Kehati-hatian MK tersebut idealnya juga dapat diterapkan ketika memutus perkara No.62/PUU-XXII/2024.
Namun dalam hal ini, MK justru terkesan “tergesa-gesa” untuk langsung menghapuskan ambang batas pencalonan Presiden hingga 0 persen, alih-alih melakukan pengurangan persentase ambang batas.
Penghapusan ambang batas pencalonan presiden sebenarnya tidak sepenuhnya memberi dampak positif bagi demokrasi Indonesia.
Jika MK berdalih pengaturan terkait presidential threshold telah mereduksi hak asasi warga negara dan menimbulkan polarisasi, maka sesungguhnya penghapusan presidential threshold akan menimbulkan persoalan pemerintahan baru, utamanya terkait ketidakpastian hukum.

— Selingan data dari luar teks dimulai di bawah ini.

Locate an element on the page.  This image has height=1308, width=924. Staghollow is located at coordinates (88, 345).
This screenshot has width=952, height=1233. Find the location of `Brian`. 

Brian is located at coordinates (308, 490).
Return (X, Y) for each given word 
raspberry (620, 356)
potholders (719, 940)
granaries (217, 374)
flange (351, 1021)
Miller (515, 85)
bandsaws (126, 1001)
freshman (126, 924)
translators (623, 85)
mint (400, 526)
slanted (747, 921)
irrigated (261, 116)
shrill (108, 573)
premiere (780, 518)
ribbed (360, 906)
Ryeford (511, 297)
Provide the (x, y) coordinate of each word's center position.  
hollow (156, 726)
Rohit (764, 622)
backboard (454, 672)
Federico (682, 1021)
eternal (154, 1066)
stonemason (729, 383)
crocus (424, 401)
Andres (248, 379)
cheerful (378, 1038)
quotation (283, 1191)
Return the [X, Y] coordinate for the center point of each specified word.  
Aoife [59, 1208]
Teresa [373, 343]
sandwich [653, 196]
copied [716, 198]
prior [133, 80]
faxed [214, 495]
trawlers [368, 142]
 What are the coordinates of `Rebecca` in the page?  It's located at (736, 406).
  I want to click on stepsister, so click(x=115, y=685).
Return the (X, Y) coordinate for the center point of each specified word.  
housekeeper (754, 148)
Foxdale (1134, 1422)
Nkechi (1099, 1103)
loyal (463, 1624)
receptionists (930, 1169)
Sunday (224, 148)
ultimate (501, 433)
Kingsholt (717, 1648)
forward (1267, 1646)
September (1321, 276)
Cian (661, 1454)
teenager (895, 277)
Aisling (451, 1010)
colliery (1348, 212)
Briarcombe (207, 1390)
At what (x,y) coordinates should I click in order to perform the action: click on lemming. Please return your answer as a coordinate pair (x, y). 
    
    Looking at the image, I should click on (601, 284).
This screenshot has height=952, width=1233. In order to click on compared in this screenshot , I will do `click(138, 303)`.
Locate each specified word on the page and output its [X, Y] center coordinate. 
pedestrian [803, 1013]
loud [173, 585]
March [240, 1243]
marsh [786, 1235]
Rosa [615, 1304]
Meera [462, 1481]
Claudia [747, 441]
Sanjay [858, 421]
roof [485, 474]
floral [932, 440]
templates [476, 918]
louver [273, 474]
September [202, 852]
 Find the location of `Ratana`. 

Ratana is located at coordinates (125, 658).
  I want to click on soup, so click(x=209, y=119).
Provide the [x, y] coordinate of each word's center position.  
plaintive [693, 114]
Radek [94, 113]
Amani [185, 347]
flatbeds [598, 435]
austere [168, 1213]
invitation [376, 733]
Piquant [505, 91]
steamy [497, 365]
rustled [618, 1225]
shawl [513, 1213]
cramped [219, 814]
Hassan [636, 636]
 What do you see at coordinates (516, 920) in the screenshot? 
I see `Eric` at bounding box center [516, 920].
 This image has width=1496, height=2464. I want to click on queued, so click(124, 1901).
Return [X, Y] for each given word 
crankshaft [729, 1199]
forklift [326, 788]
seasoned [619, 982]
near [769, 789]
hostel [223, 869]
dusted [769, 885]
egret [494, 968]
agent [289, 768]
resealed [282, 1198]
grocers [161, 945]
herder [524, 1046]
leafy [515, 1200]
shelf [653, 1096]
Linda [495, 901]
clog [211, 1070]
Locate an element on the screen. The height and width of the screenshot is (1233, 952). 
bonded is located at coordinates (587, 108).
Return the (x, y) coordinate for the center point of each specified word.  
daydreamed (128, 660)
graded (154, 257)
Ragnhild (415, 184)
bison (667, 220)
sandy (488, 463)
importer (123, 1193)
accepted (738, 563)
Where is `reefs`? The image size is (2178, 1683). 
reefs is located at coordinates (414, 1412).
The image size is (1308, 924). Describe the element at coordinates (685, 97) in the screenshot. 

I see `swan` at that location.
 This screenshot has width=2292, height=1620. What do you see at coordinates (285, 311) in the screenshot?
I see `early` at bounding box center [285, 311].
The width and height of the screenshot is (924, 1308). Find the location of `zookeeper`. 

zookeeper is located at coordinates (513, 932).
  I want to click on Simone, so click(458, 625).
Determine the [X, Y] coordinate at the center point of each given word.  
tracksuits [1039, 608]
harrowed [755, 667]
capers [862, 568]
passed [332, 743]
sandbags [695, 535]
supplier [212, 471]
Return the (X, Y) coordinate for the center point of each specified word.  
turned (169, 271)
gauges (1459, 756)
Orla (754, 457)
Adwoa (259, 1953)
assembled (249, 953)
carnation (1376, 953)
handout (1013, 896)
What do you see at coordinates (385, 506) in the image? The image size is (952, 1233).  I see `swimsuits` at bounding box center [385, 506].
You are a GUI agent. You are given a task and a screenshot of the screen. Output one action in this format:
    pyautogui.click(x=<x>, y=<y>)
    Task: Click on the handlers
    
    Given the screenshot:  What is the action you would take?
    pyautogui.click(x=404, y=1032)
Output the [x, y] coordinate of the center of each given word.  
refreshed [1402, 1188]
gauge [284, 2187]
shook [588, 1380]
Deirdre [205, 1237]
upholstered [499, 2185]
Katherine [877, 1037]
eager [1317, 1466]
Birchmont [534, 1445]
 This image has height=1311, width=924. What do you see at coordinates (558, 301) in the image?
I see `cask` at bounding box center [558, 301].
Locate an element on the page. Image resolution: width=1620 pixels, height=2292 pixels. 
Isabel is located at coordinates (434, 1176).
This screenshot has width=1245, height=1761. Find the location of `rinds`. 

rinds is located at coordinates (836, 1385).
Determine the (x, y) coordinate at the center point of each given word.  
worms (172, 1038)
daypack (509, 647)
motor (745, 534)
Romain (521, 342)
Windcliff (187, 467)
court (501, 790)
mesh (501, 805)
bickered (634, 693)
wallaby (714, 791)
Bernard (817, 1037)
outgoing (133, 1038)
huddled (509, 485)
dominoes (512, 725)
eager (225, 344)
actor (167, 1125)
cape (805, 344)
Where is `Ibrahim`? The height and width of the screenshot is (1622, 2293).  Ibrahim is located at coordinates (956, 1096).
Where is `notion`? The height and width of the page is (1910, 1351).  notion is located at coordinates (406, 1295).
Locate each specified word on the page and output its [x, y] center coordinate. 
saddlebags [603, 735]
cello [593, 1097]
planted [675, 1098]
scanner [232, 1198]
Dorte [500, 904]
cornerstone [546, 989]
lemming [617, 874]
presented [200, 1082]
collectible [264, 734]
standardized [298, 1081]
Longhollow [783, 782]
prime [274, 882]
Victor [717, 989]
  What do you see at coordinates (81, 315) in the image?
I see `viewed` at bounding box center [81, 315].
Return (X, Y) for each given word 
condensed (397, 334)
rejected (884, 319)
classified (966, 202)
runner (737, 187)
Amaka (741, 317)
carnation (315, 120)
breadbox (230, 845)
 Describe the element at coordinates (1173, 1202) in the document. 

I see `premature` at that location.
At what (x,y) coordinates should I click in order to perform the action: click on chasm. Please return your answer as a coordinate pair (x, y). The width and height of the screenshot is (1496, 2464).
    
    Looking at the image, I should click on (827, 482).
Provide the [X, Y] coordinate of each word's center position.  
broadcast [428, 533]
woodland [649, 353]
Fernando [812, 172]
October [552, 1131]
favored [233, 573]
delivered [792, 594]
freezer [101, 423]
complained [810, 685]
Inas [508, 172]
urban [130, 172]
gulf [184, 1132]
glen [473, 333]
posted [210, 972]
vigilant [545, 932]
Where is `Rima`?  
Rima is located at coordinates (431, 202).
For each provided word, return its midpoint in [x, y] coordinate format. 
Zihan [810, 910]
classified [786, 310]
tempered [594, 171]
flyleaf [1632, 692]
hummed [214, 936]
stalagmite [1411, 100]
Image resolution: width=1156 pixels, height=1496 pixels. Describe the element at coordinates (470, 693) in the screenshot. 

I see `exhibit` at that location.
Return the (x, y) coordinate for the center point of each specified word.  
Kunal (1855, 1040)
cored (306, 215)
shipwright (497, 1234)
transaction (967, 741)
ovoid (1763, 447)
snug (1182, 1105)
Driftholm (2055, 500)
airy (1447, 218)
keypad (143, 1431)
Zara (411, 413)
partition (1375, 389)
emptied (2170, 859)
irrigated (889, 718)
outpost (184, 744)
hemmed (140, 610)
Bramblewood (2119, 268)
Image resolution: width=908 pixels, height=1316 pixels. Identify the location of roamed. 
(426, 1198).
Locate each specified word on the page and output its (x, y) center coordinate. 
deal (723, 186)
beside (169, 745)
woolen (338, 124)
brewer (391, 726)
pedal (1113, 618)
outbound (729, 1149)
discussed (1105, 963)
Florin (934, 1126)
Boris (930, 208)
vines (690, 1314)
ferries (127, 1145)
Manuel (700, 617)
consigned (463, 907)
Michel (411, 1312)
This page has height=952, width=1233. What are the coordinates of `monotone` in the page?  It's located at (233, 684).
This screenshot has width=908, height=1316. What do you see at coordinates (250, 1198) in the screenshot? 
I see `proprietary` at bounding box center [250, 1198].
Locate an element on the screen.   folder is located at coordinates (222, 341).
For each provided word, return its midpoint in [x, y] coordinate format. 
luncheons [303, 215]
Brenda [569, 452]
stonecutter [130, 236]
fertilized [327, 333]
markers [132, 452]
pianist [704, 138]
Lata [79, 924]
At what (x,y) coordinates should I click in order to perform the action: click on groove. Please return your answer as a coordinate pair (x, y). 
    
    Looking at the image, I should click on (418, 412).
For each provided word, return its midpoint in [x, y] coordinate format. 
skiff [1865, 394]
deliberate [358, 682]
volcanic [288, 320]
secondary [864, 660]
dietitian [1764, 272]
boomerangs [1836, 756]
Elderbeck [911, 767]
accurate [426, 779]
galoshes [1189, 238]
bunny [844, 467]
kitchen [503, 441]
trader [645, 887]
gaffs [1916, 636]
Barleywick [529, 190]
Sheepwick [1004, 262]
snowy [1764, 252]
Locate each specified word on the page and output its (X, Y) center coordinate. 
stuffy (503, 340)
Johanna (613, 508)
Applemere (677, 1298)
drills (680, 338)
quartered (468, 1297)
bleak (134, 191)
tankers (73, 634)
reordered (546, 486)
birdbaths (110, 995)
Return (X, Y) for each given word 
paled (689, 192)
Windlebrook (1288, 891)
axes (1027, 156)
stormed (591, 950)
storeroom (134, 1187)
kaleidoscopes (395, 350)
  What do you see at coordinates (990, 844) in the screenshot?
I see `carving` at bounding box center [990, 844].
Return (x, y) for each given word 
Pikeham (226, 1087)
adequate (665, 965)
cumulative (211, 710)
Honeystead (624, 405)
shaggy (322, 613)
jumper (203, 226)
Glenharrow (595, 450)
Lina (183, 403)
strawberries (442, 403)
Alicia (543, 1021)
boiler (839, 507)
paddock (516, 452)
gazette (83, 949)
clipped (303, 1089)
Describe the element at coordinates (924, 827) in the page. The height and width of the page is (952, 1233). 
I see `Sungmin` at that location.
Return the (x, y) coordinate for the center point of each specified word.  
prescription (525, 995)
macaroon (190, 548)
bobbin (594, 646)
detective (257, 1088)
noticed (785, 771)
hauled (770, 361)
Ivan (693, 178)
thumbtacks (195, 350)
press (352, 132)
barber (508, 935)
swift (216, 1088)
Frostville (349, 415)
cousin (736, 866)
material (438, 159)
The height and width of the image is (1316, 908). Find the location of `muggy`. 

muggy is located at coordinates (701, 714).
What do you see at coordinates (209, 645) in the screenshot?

Peluang setiap partai untuk dapat mencalonkan pasangan calon presiden dan wakil presiden akan menimbulkan lonjakan kandidat pada Pemilu 2029 mendatang.
Anggap saja, jika seluruh partai yang memiliki kursi di parlemen mengusung calonnya masing-masing. Setidaknya, sudah terdapat delapan kandidat capres-cawapres. Jumlah tersebut tentu tidak memungkinkan untuk dilangsungkannya Pemilu satu putaran.